Any info/advice is greatly appreciated!
EDIT: the game is hooked up to my friend's 42" LG PLasma tv.
Edit: we feel like we are playing on a system from 1996.
Model number: SCPH-79001, which apparently is the newer, better version of the system. Surely something is amiss. Also, we found a year printed on the back of the system that says 2007, so at it's at least manufactured in 2007.
Size- and date-wise it sounds like you've got a slim PS2, which was near the end of the consoles production life and taking advantage of technology advances of the 7 years or so the PS2 had been in production without giving it any more power.
As far as the video is concerned... 42" TV, game from 2002, on a console that has hardware dating from 2000. As Bucket has said, you're trying to stretch a 2000 standard TV display over a gigantic TV. Also, of course the game isn't going to have display options to change resolution or graphics, it's on a console. They've already made the best of the hardware they can at the time and left the game optimised for that.
If you want to have the graphics look better, get a smaller TV for the console, or a reasonably sized CRT if such things are even available these days.
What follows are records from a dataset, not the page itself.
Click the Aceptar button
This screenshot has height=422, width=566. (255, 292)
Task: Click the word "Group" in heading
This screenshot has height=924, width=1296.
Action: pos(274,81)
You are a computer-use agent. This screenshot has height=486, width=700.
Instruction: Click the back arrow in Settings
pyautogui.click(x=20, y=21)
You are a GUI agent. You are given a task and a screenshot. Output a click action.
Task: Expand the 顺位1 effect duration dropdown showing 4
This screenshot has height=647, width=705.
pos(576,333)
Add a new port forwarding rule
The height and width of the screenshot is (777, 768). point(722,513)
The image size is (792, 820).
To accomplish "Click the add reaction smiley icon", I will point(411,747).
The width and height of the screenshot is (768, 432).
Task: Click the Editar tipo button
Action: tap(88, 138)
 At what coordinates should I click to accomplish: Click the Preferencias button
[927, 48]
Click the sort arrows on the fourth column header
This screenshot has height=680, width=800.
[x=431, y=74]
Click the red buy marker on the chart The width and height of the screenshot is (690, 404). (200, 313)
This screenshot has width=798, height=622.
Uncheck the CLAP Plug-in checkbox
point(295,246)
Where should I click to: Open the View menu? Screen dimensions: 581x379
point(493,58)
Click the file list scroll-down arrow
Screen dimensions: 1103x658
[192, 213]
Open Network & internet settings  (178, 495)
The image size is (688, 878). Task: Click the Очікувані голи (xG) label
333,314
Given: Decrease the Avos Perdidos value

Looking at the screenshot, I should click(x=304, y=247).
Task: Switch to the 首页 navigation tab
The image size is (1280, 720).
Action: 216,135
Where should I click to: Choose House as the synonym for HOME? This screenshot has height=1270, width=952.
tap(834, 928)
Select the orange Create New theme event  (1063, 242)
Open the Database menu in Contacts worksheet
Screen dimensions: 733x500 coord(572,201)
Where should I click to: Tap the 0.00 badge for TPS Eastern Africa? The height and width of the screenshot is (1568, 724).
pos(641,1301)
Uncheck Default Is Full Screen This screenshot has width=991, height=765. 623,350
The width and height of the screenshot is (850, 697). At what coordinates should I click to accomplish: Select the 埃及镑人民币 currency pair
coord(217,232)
Also, if you want fun racing games on the PS2, most definitely get Midnight Club 2 or 3. You'll need to get through the career in both to unlock the cars (much like in NFS:U2) but you get much more arcade-y physics, a much greater sense of speed and open world racing in the form of checkpoint races. Obviously 3 has better graphics, more recent cars (a better range of cars as well, plus customisation) but I think 2 has the more interesting cities to race in and explore and probably balances the sense of speed against control better. NFS:U2 was basically Need For Speed's answer to Midnight Club 2 popularising open-world racing games, but it stuck to the NFS:U formula as that was very popular at the time too.